Text under study:
-*-

Intel processors power much of the Internet, too. When you’re buying stuff online, viewing fun videos, reading the news, or just keeping in touch with friends, again…chances are your experience is enabled by Intel processors. It’s not just our chips that you could be using though. Almost every time you fly on a plane, the cockpit control system is probably running on top of real-time operating system software called VxWorks, a product created by WindRiver, a subsidiary of Intel. Many video games and movie special effects are created using middleware software from a company called Havok, yet another Intel company.

In fact, look around you right now. Go on, drink in the scene. It doesn’t much matter where you are, almost everything you see was likely touched by Intel technology in some way. The clothes you are wearing right now could well have been designed using PCs or Macs with Intel processors inside them. Similarly many of the products we use each day, from toothbrushes to TVs, and flip-flops to fire extinguishers, have a pretty good chance they, and/or the packaging they ship in, were designed using computers powered by Intel chips.

The cars we drive are built from thousands of components, most of them likely designed using computer-aided design tools running on Intel-based PCs and workstations. You can also find Intel’s chips inside 402 out of the world’s top 500 fastest supercomputers. These are the incredibly powerful computers that are being used by research scientists to try and unlock the secrets of the universe, and to research new drugs that we hope one day soon will cure cancer, Alzheimer’s, and other nasty diseases we’d all rather were gone forever.

-*-

[Source data]
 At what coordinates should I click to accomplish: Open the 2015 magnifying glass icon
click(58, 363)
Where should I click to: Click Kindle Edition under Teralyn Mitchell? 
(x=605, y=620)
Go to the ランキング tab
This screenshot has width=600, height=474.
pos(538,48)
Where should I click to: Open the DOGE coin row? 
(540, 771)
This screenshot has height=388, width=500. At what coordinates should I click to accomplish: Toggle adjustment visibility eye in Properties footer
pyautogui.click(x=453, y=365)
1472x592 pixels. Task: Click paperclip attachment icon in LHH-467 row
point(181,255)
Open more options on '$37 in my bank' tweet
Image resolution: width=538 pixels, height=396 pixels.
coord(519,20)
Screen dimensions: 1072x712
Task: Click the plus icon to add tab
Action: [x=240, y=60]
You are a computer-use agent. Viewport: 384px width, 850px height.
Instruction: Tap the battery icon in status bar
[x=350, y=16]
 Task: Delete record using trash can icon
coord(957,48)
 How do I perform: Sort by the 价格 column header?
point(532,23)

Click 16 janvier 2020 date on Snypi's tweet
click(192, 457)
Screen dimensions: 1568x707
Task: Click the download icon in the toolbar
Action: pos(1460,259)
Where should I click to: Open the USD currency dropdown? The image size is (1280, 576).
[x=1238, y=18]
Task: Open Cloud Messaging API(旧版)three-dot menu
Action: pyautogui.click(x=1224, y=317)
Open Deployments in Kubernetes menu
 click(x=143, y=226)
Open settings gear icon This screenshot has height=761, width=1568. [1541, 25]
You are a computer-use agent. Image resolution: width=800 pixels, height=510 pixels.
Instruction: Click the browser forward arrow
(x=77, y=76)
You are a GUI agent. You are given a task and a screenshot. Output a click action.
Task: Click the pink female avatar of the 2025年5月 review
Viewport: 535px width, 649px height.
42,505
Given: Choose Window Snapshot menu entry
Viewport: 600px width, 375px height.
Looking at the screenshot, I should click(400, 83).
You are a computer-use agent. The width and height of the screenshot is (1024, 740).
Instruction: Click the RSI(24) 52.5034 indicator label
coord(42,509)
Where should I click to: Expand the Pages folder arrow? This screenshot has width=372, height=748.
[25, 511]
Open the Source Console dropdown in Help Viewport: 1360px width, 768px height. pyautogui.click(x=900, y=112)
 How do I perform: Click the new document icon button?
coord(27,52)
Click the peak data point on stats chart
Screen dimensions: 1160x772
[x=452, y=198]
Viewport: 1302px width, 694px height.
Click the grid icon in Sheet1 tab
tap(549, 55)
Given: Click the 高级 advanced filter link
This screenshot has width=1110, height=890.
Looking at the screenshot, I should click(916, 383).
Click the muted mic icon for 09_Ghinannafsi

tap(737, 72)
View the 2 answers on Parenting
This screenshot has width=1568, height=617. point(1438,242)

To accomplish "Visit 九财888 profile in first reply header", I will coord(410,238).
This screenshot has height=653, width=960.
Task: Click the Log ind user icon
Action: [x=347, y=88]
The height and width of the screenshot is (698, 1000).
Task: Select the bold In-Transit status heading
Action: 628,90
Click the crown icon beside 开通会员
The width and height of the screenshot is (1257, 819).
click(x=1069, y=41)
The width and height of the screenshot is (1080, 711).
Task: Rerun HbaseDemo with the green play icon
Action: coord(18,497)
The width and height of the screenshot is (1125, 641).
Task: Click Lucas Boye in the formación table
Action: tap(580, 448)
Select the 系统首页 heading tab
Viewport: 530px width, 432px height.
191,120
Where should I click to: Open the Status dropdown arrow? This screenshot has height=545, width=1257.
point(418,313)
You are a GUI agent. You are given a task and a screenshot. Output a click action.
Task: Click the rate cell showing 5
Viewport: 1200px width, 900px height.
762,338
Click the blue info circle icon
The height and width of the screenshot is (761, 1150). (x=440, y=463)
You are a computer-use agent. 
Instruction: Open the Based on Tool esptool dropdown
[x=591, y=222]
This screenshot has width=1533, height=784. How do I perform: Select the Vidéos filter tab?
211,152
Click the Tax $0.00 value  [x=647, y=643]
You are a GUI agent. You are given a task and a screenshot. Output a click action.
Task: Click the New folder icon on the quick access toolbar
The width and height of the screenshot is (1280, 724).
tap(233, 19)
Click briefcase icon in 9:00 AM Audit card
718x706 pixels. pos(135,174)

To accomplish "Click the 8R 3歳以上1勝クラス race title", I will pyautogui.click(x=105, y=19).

-*-

Requirement 1:
List the everyday products the Intel passage names as likely designed on computers powered by Intel chips.
Requirement 2:
Carry on the Intel passage, starting right after its final sentence.

Expected answer 1:
toothbrushes, TVs, flip-flops, fire extinguishers

Expected answer 2:
And this is only the beginning. We expect that within the next five years the world will be home to 15 billion connected devices, everything from computer-powered sewing machines to robotic tractors. You’ll find Intel computing power inside cars, exercise machines, digital signs, vending machines, and smart phones that you’ll think of more as your personal assistant than as a phone. It’s going to be a pretty exciting future for us here at Intel, and I’m really happy to be right in the middle of all this exciting technological advancement.

Our engineers, marketers, finance people, HR people, managers, researchers, designers, ethnographers, sales people, manufacturing people, and more are all working hard to build the technology that’ll power the world around you in the coming decade. If you’re interested in joining us, we have all kinds of opportunities both now, and in the future.

My career story at Intel is a fun one. I’ve been here over twenty years now, and I’ve never had a dull moment. During that time I’ve been an engineer, I’ve run our worldwide events program, I’ve been a video producer, and I’ve done all kinds of marketing jobs. But hey, that’s a story for another time.